Hi there,
To extend our previous discussion on running BO in Parallel, I have resolved to the following solution:
- Run whole batch workflow in Login node in HPC because of firewall Compute Nodes cannot access MongoDB
- Submit only the VASP job in each batch to the Compute Nodes via queue
- Wait for computations to finish and obtain the results (the results appear in user directory in login node)
- Perform regular BO and submit next batch jobs
Now I have written a script that waits for all appropriate files to be created and VASP computations to finish for current batch, before proceeding to next phase. So in this way I have mitigated the trouble of dealing with fireworks in offline mode or modifying my BO workflow to the pattern of rlaunch queue
So a valid solution for batch problem would be to launch_multiprocess
in login node, where the job for each of the individual process would be ONLY to create necessary files for VASP execution (pretty light work) and once created, within each batch job created I can do a ScriptTask
to submit VASP job to the queue and each process would just wait for the result and then execute BO as usual. So in this way we can do cheap computations in login node and heavy computations in compute node.
However the test code for launch_multiprocess is giving me following error:
Traceback (most recent call last):
File "/home/abdul/PycharmProjects/pythonProject/venv3/lib/python3.6/site-packages/fireworks/core/rocket.py", line 262, in run
m_action = t.run_task(my_spec)
File "/home/abdul/PycharmProjects/pythonProject/venv3/lib/python3.6/site-packages/rocketsled/task.py", line 221, in run_task
self.pop_lock(manager_id)
File "/home/abdul/PycharmProjects/pythonProject/venv3/lib/python3.6/site-packages/rocketsled/task.py", line 851, in pop_lock
queue = self.c.find_one({"_id": manager_id})["queue"]
TypeError: 'NoneType' object is not subscriptable
The test code is based on our previously worked batch.py
example, I added waiting time to mimic load of computation so I can see if the launcher_2022....
folders are being created simultaneously for a batch (which for launch_multiprocess
they do). However, there seems to be a problem with batch=3
& num_jobs=3
, if I do batch = 2
&num_job=2
then it works otherwise if they both are same I get the error above.

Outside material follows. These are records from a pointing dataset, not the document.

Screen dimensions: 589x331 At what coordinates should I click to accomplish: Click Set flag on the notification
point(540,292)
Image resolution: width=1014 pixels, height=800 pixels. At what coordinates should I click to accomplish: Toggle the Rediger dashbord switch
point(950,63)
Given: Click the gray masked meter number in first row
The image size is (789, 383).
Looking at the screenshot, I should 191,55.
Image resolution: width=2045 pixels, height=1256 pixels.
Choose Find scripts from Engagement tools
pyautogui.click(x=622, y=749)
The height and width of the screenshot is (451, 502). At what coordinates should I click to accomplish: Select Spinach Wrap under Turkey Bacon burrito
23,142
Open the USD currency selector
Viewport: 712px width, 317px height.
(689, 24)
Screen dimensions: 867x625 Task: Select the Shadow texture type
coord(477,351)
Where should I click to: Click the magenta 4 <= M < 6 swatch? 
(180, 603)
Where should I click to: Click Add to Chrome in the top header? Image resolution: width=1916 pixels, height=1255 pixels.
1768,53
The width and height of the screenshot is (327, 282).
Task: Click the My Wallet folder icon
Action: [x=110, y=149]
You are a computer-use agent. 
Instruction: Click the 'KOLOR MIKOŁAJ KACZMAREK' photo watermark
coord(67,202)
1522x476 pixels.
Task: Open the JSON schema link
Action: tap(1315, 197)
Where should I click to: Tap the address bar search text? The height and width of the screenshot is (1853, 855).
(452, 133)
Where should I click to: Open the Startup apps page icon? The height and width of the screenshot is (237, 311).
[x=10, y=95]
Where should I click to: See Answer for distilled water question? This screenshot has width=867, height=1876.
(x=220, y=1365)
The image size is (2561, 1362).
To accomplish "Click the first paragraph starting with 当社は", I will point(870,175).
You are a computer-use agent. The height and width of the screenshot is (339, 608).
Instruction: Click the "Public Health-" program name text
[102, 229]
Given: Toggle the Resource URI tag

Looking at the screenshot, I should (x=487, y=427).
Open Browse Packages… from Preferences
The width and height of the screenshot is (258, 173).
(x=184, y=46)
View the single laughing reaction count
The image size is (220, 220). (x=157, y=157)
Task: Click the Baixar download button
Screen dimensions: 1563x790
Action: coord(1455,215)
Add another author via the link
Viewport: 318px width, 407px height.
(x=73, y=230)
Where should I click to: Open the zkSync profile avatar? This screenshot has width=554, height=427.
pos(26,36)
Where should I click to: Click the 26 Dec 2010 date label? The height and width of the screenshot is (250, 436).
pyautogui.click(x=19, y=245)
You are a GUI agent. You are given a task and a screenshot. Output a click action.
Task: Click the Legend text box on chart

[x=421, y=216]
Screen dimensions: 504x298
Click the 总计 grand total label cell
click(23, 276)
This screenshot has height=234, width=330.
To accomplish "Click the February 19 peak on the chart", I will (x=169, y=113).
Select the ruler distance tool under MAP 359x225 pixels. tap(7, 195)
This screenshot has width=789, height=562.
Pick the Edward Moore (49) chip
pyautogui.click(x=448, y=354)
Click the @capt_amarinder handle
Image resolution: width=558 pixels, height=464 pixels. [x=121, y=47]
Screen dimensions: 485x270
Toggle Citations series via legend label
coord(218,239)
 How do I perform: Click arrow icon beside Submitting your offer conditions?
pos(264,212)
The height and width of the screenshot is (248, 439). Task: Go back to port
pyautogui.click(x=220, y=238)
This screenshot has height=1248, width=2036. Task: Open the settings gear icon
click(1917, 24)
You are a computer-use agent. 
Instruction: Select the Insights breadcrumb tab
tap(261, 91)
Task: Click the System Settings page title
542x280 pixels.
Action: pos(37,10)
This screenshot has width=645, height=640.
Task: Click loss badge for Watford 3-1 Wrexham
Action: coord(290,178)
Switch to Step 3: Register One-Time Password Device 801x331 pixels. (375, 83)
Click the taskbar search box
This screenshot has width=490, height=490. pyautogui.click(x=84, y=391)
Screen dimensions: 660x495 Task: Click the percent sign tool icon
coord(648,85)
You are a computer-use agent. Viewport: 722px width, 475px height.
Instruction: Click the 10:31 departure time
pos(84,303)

The test code is as follows:
import time
import numpy as np
from fireworks.core.firework import FireTaskBase, Firework, FWAction, Workflow
from fireworks.core.launchpad import LaunchPad
from fireworks.core.rocket_launcher import rapidfire
from fireworks.utilities.fw_utilities import explicit_serialize
from rocketsled.control import MissionControl
from rocketsled.task import OptTask
import datetime
import matplotlib
matplotlib.use('WebAgg')
from fireworks.features.multi_launcher import launch_multiprocess
from fireworks import Firework, LaunchPad, FWorker
# Setting up the FireWorks LaunchPad
launchpad = LaunchPad(name="rsled")
opt_label = "opt_default"
db_info = {"launchpad": launchpad, "opt_label": opt_label}
x_dim = [(-5.0, 5.0), (-5.0, 5.0)]
@explicit_serialize
class RosenbrockTask(FireTaskBase):
_fw_name = "RosenbrockTask"
def run_task(self, fw_spec):
x = fw_spec["_x"]
y = (1 - x[0]) ** 2 + 100 * (x[1] - x[0] ** 2) ** 2
print("STARTING ROSENBROCK SLEEP")
time.sleep(15)
print("ENDING ROSENBROCK SLEEP")
return FWAction(update_spec={"_y": y})
def wf_creator_rosenbrock(x):
spec = {"_x": x}
# ObjectiveFuncTask writes _y field to the spec internally.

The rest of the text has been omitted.